◆ Work instruction
Reprint the entries without altering anything.

● ● ● ●

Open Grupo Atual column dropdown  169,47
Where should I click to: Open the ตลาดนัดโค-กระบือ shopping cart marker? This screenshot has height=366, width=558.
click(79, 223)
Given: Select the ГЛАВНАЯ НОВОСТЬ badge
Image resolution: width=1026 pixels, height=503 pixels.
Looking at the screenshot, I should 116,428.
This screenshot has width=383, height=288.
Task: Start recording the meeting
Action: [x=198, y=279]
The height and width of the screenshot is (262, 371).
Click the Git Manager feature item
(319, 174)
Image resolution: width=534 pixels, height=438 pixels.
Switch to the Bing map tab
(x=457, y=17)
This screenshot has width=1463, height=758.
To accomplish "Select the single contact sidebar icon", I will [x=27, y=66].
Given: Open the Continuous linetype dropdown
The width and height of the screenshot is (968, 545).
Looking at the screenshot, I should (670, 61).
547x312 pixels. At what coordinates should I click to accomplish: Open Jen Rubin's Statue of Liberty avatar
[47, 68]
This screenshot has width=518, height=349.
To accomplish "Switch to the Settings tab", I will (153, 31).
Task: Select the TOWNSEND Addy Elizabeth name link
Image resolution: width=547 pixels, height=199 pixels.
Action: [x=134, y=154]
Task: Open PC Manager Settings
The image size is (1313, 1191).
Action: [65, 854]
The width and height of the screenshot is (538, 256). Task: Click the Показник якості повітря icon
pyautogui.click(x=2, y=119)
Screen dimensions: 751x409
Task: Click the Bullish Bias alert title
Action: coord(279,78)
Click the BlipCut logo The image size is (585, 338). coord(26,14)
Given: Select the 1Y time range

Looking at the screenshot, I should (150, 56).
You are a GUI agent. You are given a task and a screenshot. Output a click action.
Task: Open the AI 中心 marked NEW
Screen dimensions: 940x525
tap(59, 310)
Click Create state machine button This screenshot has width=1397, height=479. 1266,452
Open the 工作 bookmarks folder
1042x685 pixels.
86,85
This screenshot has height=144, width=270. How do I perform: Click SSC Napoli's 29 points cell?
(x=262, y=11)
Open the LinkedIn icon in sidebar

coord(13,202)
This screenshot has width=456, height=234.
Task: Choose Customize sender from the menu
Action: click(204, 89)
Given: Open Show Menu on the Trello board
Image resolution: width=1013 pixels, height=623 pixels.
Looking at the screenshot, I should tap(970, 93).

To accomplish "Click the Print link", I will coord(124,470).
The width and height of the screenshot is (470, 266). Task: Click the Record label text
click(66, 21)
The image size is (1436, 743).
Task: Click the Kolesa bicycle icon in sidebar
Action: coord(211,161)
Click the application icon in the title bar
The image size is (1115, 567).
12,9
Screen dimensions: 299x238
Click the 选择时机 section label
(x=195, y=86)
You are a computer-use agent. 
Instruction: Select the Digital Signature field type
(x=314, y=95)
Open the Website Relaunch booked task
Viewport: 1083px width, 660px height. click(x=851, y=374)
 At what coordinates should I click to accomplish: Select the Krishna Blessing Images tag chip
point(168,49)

● ● ● ●

◆ Answer to the problem
Open Grupo Atual column dropdown  169,47
Where should I click to: Open the ตลาดนัดโค-กระบือ shopping cart marker? This screenshot has height=366, width=558.
click(79, 223)
Given: Select the ГЛАВНАЯ НОВОСТЬ badge
Image resolution: width=1026 pixels, height=503 pixels.
Looking at the screenshot, I should 116,428.
This screenshot has width=383, height=288.
Task: Start recording the meeting
Action: [x=198, y=279]
The height and width of the screenshot is (262, 371).
Click the Git Manager feature item
(319, 174)
Image resolution: width=534 pixels, height=438 pixels.
Switch to the Bing map tab
(x=457, y=17)
This screenshot has width=1463, height=758.
To accomplish "Select the single contact sidebar icon", I will [x=27, y=66].
Given: Open the Continuous linetype dropdown
The width and height of the screenshot is (968, 545).
Looking at the screenshot, I should (670, 61).
547x312 pixels. At what coordinates should I click to accomplish: Open Jen Rubin's Statue of Liberty avatar
[47, 68]
This screenshot has width=518, height=349.
To accomplish "Switch to the Settings tab", I will (153, 31).
Task: Select the TOWNSEND Addy Elizabeth name link
Image resolution: width=547 pixels, height=199 pixels.
Action: [x=134, y=154]
Task: Open PC Manager Settings
The image size is (1313, 1191).
Action: [65, 854]
The width and height of the screenshot is (538, 256). Task: Click the Показник якості повітря icon
pyautogui.click(x=2, y=119)
Screen dimensions: 751x409
Task: Click the Bullish Bias alert title
Action: coord(279,78)
Click the BlipCut logo The image size is (585, 338). coord(26,14)
Given: Select the 1Y time range

Looking at the screenshot, I should (150, 56).
You are a GUI agent. You are given a task and a screenshot. Output a click action.
Task: Open the AI 中心 marked NEW
Screen dimensions: 940x525
tap(59, 310)
Click Create state machine button This screenshot has width=1397, height=479. 1266,452
Open the 工作 bookmarks folder
1042x685 pixels.
86,85
This screenshot has height=144, width=270. How do I perform: Click SSC Napoli's 29 points cell?
(x=262, y=11)
Open the LinkedIn icon in sidebar

coord(13,202)
This screenshot has width=456, height=234.
Task: Choose Customize sender from the menu
Action: click(204, 89)
Given: Open Show Menu on the Trello board
Image resolution: width=1013 pixels, height=623 pixels.
Looking at the screenshot, I should tap(970, 93).

To accomplish "Click the Print link", I will coord(124,470).
The width and height of the screenshot is (470, 266). Task: Click the Record label text
click(66, 21)
The image size is (1436, 743).
Task: Click the Kolesa bicycle icon in sidebar
Action: coord(211,161)
Click the application icon in the title bar
The image size is (1115, 567).
12,9
Screen dimensions: 299x238
Click the 选择时机 section label
(x=195, y=86)
You are a computer-use agent. 
Instruction: Select the Digital Signature field type
(x=314, y=95)
Open the Website Relaunch booked task
Viewport: 1083px width, 660px height. click(x=851, y=374)
 At what coordinates should I click to accomplish: Select the Krishna Blessing Images tag chip
point(168,49)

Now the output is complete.